Allah zamandan ve mekândan münezzehtir; ama bütün varlığa tecelli etmiştir. Bütün varlığa güzelliğiyle, isimleriyle ve hükmüyle tecelli edip onları idare eder. Bununla beraber Allah hiçbir şeye benzemez, hiçbir şey de ona benzemez; ama bir şeyi anlatırken onu mutlaka başka bir şeye benzetmek zorundayız. Aklımıza ne gelirse gelsin neye benzetirsek benzetelim o, Allah değildir.

Peki, nasıl düşünmemiz gerekir?

Kendi üzerimizden, kulluk üzerinden düşünürken, tefekkür ederken Allah’a zaman, mekân ve suret vermeden sadece “beni yaratan rabbim” deyip anlamaya çalışmamız gerekir.
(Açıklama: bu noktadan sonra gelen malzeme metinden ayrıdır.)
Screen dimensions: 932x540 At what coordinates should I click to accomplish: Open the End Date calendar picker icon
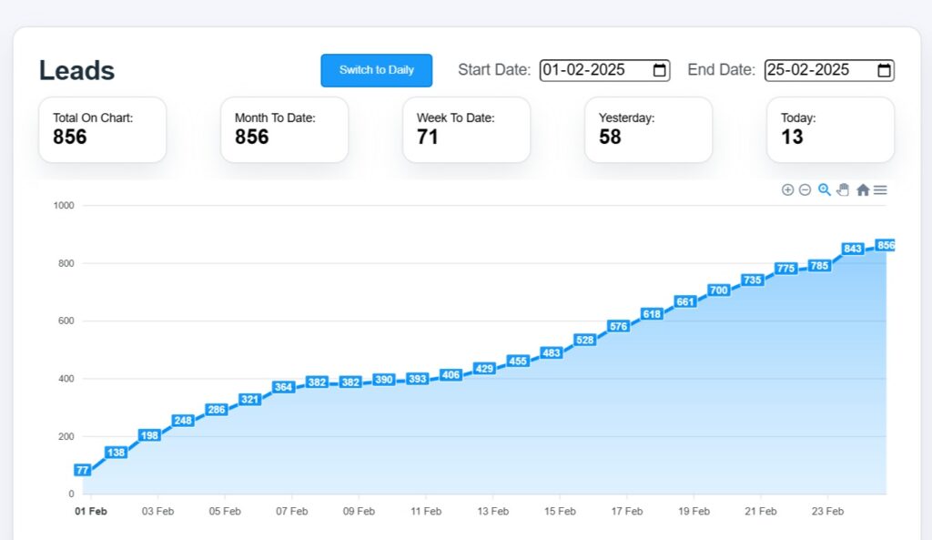pos(884,70)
Allah’ın zatı hakkında tefekkür edilmez; çünkü yaratılan akıl, kendi yaratanını anlayamaz, buna gücü yetmez. Allah ancak isimleriyle tefekkür edilip anlaşılır. Zamanla ve mekânla sınırlı olan akıl, zamansızlığı ve mekânsızlığı anlayamaz.

Ne zaman anlar, anlayacak bir yeri var mıdır?

Elbette ki vardır. Kişi ne zaman kendi kendine kavuştu, Allah’ın kendisine nefhettiği ruh oldu; bununla beraber ne zaman ki zamanın ve mekânın dışına çıktı, o zaman zamansızlığın ve mekânsızlığın ne olduğunu anlar.

Buradaki zaman farklı,  gökteki zaman, arştaki zaman farklıdır. Ondan öteye ne zaman ne de mekân vardır.

Akıl, zamanla ve mekânla yaratılmış bir varlık olduğu için asla zamanın ve mekânın dışına çıkamaz ve onu anlayamaz. Evveli ve ahiri de anlayamaz, önceyi ya da sonrayı da anlayamaz. Bunu bir tek bilen, Allah’tır. Bunu anlayabilmek için zamanın ve mekânın dışına çıkmak gerekir ki zamansızlık nedir, evvel nedir, ahir nedir anlaşılmış olsun.

Kulun kendini zorlaması doğru değildir. Eğer Allah öğretirse, gösterirse, yaşatırsa bunu anlar. Bunu Allah öğretmeyene kadar, göstermeyene kadar, yaşatmayana ve tattırmayana kadar kulun bunu anlaması mümkün olmaz. Allah tattırınca ve yaşatınca kul istese de yine anlatamaz; çünkü anlatırken onu zamanla, mekânla sınırlı bir akla anlatması gerekir ki o zaten bunu anlamaz.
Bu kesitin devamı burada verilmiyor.